Records supplied »

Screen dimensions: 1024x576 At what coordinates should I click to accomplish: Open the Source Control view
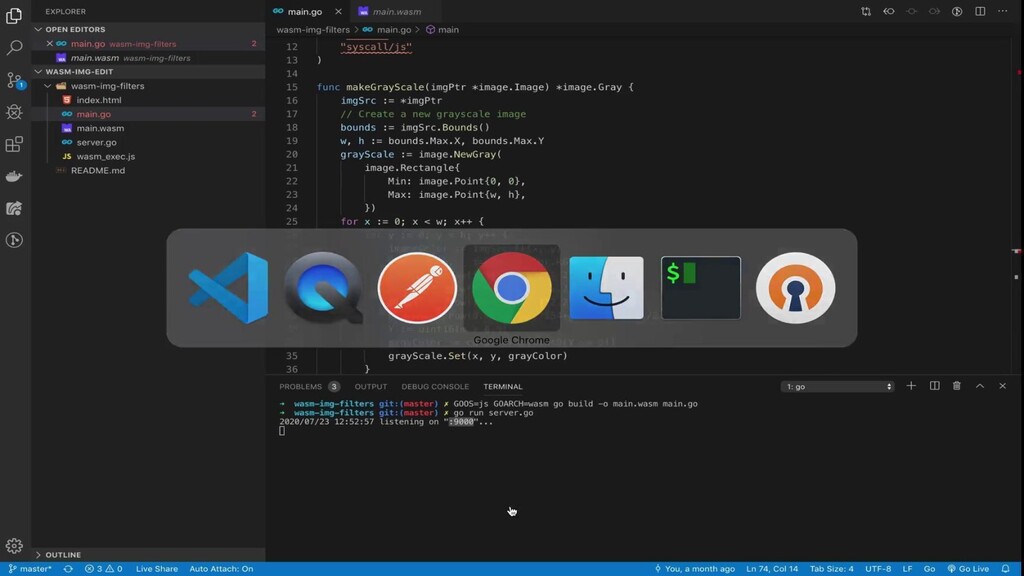[14, 80]
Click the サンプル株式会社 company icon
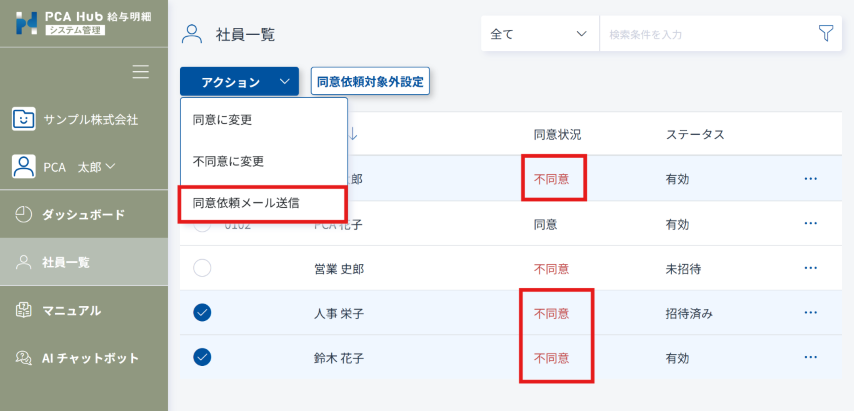The width and height of the screenshot is (854, 411). coord(24,119)
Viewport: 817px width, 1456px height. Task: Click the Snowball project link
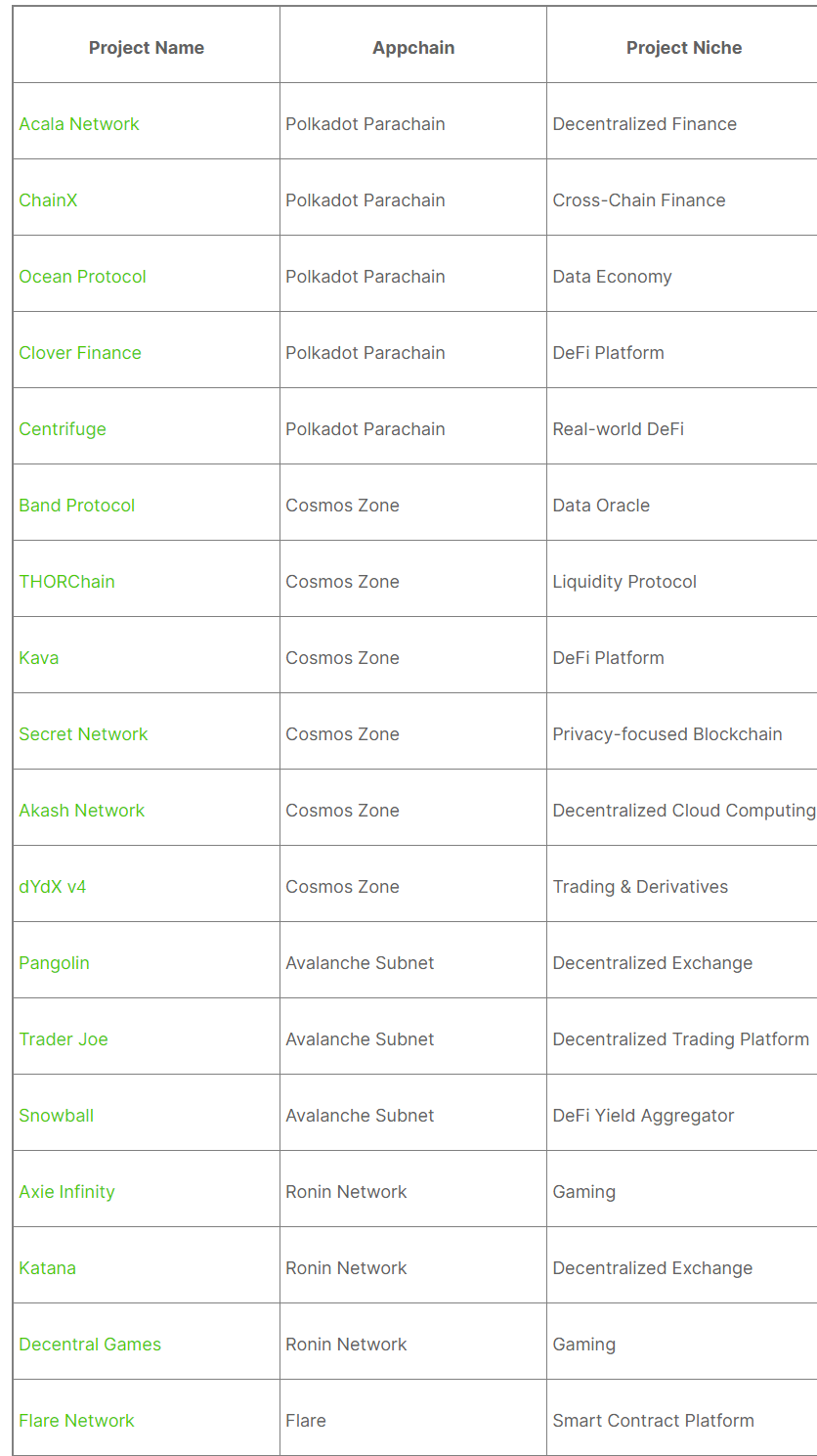point(57,1116)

Directions for this task » Take the listing above and retype it exactly. Its pictures are to be omitted.

Solution to this task »
Screen dimensions: 1024x576 At what coordinates should I click to accomplish: Open the Source Control view
[14, 80]
Click the サンプル株式会社 company icon
The width and height of the screenshot is (854, 411). coord(24,119)
Viewport: 817px width, 1456px height. Task: Click the Snowball project link
point(57,1116)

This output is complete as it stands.